[R] lagging over consecutive pairs of rows in dataframe
Evan Cooch
evan.cooch at gmail.com
Fri Mar 17 18:57:48 CET 2017
Thanks very much. I suspect 50% of my time in R is spent translating
from what I know how to do in SAS (25+ years of heavy use), to what is
equivalent in SAS. So far, I haven't found anything I can do in SAS that
I can't do in R, with some help. ;-)
Cheers...
On 3/17/2017 1:51 PM, Bert Gunter wrote:
> Evan:
>
> Yes, I stand partially corrected. You have the concept correct, but R
> implements it differently than SAS.
>
> I think what you want for your approach is diff():
>
> evens <- (seq_len(nrow(mydata)) %% 2) == 0
> newdat <-data.frame(exp=mydata[evens,1 ],reslt= diff(mydata[,2])[evens[-1]])
>
> ... which seems neater to me than what I offered previously.
>
> Cheers,
> Bert
>
> Bert Gunter
>
> "The trouble with having an open mind is that people keep coming along
> and sticking things into it."
> -- Opus (aka Berkeley Breathed in his "Bloom County" comic strip )
>
>
> On Fri, Mar 17, 2017 at 10:25 AM, Evan Cooch <evan.cooch at gmail.com> wrote:
>>
>> On 3/17/2017 1:19 PM, Bert Gunter wrote:
>>> Evan:
>>>
>>> You misunderstand the concept of a lagged variable.
>>
>> Well, lag in R, perhaps (and by my own admission). In SAS, thats exactly how
>> it works.:
>>
>> data test;
>> input exp rslt;
>> cards;
>> <data in the data frame in OP>
>> *;
>>
>>
>> data test2; set test; by exp;
>> diff=rslt-lag(rslt);
>> if last.exp;
>>
>>> Ulrik:
>>>
>>> Well, yes, that is certainly a general solution that works. However,
>>> given the *specific* structure described by the OP, an even more
>>> direct (maybe more efficient?) way to do it just uses (logical)
>>> subscripting:
>>>
>>> odds <- (seq_len(nrow(mydata)) %% 2) == 1
>>> newdat <-data.frame(mydata[odds,1 ],mydata[!odds,2] - mydata[odds,2])

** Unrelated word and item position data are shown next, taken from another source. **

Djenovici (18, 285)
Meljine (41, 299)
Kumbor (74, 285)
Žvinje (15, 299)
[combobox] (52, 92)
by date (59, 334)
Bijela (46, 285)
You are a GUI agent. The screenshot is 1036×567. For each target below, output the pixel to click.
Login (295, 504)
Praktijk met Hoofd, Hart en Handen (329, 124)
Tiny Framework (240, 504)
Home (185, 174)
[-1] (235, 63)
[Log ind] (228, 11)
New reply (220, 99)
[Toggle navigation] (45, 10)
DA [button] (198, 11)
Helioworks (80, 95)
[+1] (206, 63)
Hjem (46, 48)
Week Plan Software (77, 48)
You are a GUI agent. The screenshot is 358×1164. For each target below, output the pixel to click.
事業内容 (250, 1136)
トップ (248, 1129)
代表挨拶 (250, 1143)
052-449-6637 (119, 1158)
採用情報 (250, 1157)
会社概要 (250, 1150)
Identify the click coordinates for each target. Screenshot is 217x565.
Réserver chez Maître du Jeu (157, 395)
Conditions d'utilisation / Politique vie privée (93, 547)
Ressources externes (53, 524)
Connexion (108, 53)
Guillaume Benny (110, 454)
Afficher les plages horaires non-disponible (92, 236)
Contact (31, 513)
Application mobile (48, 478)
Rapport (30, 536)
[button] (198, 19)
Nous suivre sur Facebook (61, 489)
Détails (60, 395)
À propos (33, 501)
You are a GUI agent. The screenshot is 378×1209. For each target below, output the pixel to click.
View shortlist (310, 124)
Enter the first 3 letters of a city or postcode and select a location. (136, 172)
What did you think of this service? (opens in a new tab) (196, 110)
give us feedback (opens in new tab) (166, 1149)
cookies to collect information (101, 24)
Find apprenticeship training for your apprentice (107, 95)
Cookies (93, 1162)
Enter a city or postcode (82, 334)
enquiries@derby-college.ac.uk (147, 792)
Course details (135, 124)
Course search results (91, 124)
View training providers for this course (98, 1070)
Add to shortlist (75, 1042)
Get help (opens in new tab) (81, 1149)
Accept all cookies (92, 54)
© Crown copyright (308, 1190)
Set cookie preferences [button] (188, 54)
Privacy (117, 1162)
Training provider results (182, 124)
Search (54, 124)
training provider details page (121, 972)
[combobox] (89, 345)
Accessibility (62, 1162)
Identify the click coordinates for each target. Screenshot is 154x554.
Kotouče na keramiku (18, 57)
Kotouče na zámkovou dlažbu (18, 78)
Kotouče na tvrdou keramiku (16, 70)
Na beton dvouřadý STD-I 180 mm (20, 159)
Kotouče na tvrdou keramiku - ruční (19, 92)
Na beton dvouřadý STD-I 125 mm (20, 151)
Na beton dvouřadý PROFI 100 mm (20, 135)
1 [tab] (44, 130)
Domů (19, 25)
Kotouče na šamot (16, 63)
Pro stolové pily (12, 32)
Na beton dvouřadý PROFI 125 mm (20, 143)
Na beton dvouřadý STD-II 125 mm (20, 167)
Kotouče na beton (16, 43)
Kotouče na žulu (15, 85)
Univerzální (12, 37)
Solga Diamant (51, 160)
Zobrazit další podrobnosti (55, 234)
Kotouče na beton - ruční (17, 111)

>>> names(newdat) <- names(mydata)
>>>
>> Interesting - thanks!
>>
>>
>>> Bert Gunter
>>>
>>> "The trouble with having an open mind is that people keep coming along
>>> and sticking things into it."
>>> -- Opus (aka Berkeley Breathed in his "Bloom County" comic strip )
>>>
>>>
>>> On Fri, Mar 17, 2017 at 9:58 AM, Ulrik Stervbo <ulrik.stervbo at gmail.com>
>>> wrote:
>>>> Hi Evan
>>>>
>>>> you can easily do this by applying diff() to each exp group.
>>>>
>>>> Either using dplyr:
>>>> library(dplyr)
>>>> mydata %>%
>>>> group_by(exp) %>%
>>>> summarise(difference = diff(rslt))
>>>>
>>>> Or with base R
>>>> aggregate(mydata, by = list(group = mydata$exp), FUN = diff)
>>>>
>>>> HTH
>>>> Ulrik
>>>>
>>>>
>>>> On Fri, 17 Mar 2017 at 17:34 Evan Cooch <evan.cooch at gmail.com> wrote:
>>>>
>>>>> Suppose I have a dataframe that looks like the following:
>>>>>
>>>>> n=2
>>>>> mydata <- data.frame(exp = rep(1:5,each=n), rslt =
>>>>> c(12,15,7,8,24,28,33,15,22,11))
>>>>> mydata
>>>>> exp rslt
>>>>> 1 1 12
>>>>> 2 1 15
>>>>> 3 2 7
>>>>> 4 2 8
>>>>> 5 3 24
>>>>> 6 3 28
>>>>> 7 4 33
>>>>> 8 4 15
>>>>> 9 5 22
>>>>> 10 5 11
>>>>>
>>>>> The variable 'exp' (for experiment') occurs in pairs over consecutive
>>>>> rows -- 1,1, then 2,2, then 3,3, and so on. The first row in a pair is
>>>>> the 'control', and the second is a 'treatment'. The rslt column is the
>>>>> result.
>>>>>
>>>>> What I'm trying to do is create a subset of this dataframe that consists
>>>>> of the exp number, and the lagged difference between the 'control' and
>>>>> 'treatment' result. So, for exp=1, the difference is (15-12)=3. For
>>>>> exp=2, the difference is (8-7)=1, and so on. What I'm hoping to do is
>>>>> take mydata (above), and turn it into
>>>>>
>>>>> exp diff
>>>>> 1 1 3
>>>>> 2 2 1
>>>>> 3 3 4
>>>>> 4 4 -18
>>>>> 5 5 -11
>>>>>
>>>>> The basic 'trick' I can't figure out is how to create a lagged variable
>>>>> between the second row (record) for a given level of exp, and the first
>>>>> row for that exp. This is easy to do in SAS (which I'm more familiar
>>>>> with), but I'm struggling with the equivalent in R. The brute force
>>>>> approach I thought of is to simply split the dataframe into to (one
>>>>> even rows, one odd rows), merge by exp, and then calculate a difference.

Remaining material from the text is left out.